Goals –
1: Answer these questions using the email thread on OBO tag order:
(a) According to Erick, what kind of system do most ontology builders still rely on?
(b) Whose ordering of stanzas and tags does the reply admit to using for diffs?
(c) Which version of the GFF format fixed the issues found in GFF 2?
2: Resume the email thread on OBO tag order from the point where it stops.

Extract –
========================================================================
Re: [Obo-format] Tag order

SourceForge Headquarters 225 Broadway Suite 1600 San Diego, CA 92101 +1 (858) 454-5900

On 20 Aug 2010, at 20/Aug/2010 09:15:25, Erick Antezana wrote:

> Wacek,
>
> as mentioned, I just wanted to make a point related the advantages  
> we could have with such ordering. I totally agree that having  
> freedom in a language has also its positive sides... I forgot to  
> mention in my previous email that such ordering has been helping us  
> (since many years ago) and probably other people too (by means of  
> CVS clients for instance) to easily make a 'diff' between two  
> versions of the same ontology. Nowadays, there are some tools to  
> perform ontology alignment (, matching, etc.) which also assist  
> users to perform that comparison task, but there is not really (as  
> far as I know) a "good" OBO-formatted ontology versioning system and  
> I believe most of the ontology builders still rely on systems such  
> as CVS... (our serialised ontology versions/files have actually the  
> terms ordered based on their IDs/names, too...).  I still see as few  
> more advantages in adopting/*recommending* such an ordering.

Good point.  I have to admit that we take advantage of OBO-Edit's  
ordering of stanzas and tags within them to do diffs.

>
> cheers,
> Erick
>
> On 19 August 2010 16:23, Wacek Kusnierczyk <wa...@id...> wrote:
> Erick Antezana wrote:
> David,
>
> I believe that you agree that any hand editing process is error- 
> prone... those simple constraints (such as ordering) could, on the  
> one hand, help us to actually avoid (or minimise) those possible  
> issues (mainly syntactic) with the help of strict parsers that could  
> point them out before our ontology goes public (so we keep our users  
> happy, or at least they don't have to spend time re-checking the  
> syntax, submitting bugs, etc...); on the other hand, the experience  
> some of us have with "relatively relaxed" formats/specs demonstrates  
> that the imagination of parser developers or in general tool  
> developers, and/or data providers in a given format could have a  
> negative impact on the evolution of a specification which in turn  
> has an impact in the systems that had adopted a given "dialect" of a  
> specification... Let's take for instance the case of the GFF format,  
> which is a very comprehensive and useful format, however, you may  
> know that there are few issues related to the spec GFF 2 (fixed in  
> GFF3) due to a lack of "strictness" in a few spec details (I think  
> column 9?)...
========================================================================
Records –
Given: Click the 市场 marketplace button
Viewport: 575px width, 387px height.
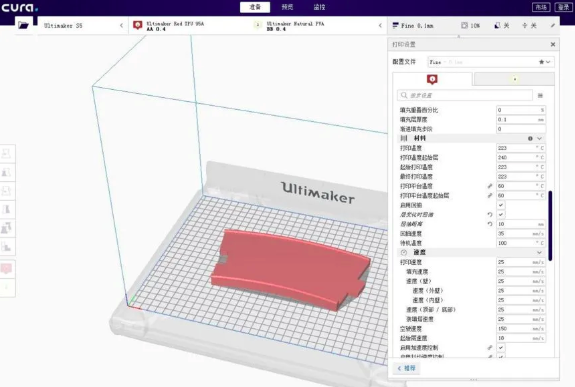Looking at the screenshot, I should pyautogui.click(x=541, y=7).
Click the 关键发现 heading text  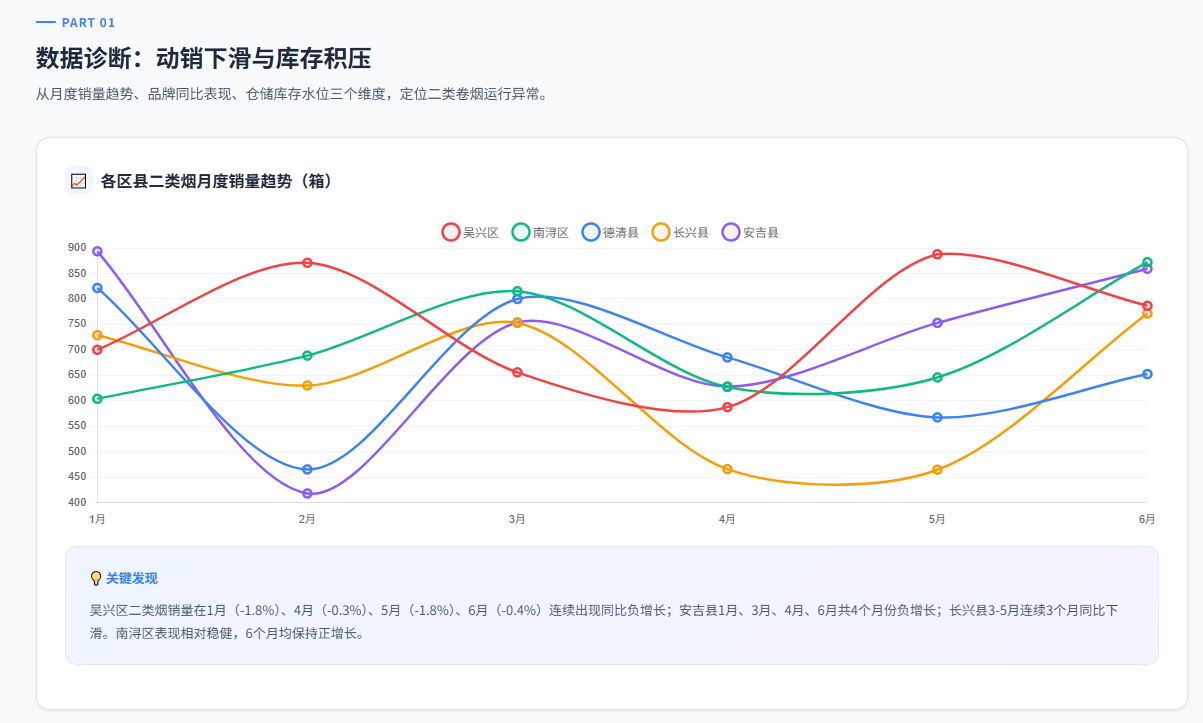[x=132, y=578]
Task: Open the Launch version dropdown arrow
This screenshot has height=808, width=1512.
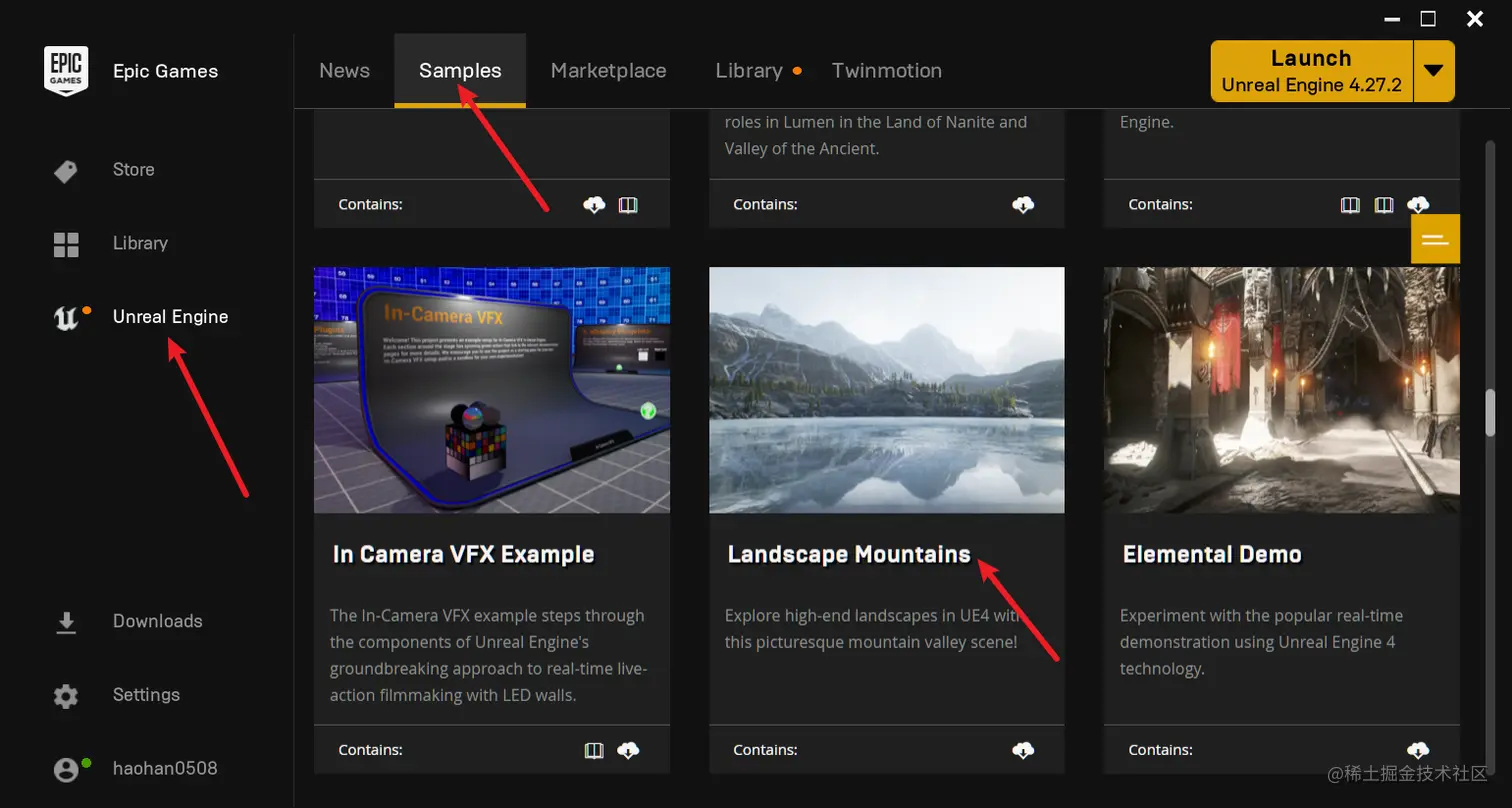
========================================================================
Answer set –
1:
(a) Systems such as CVS.
(b) OBO-Edit's.
(c) GFF3.

2:
>
> Anyway, as Chris mentioned, the OBO files will still be valid... but  
> the recommendation will still be there...
>
> Erick,
>
> While there should be no doubt that a precise, unambiguous syntax  
> specification is desirable and greatly helps to keep various tools  
> based on the same format interoperable, I wonder how much you'd gain  
> by insisting on a specific tag order, in the particular case of OBO.
> In principle, if there were some ordering imposed on tags as t1, t2,  
> t3, ..., tn, then parsers could discover, before being done with the  
> whole stanza, the following issues:
>
> 1. missing tags, e.g., t3 found after t1;
> 2. unordered tags, e.g., t1 found after t3.
>
> This might make sense in that a parser could discover a missing  
> obligatory tag (oops, the lack of a tag) as soon as it finds a tag  
> placed further down in the order.  This might also make sense if  
> there were any dependences between tags, e.g., it made no sense to  
> include a tag if another tag is not present.  (However, I'd imagine  
> that partial ordering would be more appropriate here.)  *But*, OBO  
> allows one to spread the specification of an object across multiple  
> stanzas, and this would obviously be in conflict.  As the parser  
> would have to wait with its reaction until it has read the whole  
> document (or even a batch of documents), there would be no obvious  
> gain here.
> After having parsed the whole document, a parser can decide if  
> obligatory tags are missing, or if tag dependencies are violated.   
> True, waiting until the end of the document and the need for a  
> second pass through the whole data (its internal representation)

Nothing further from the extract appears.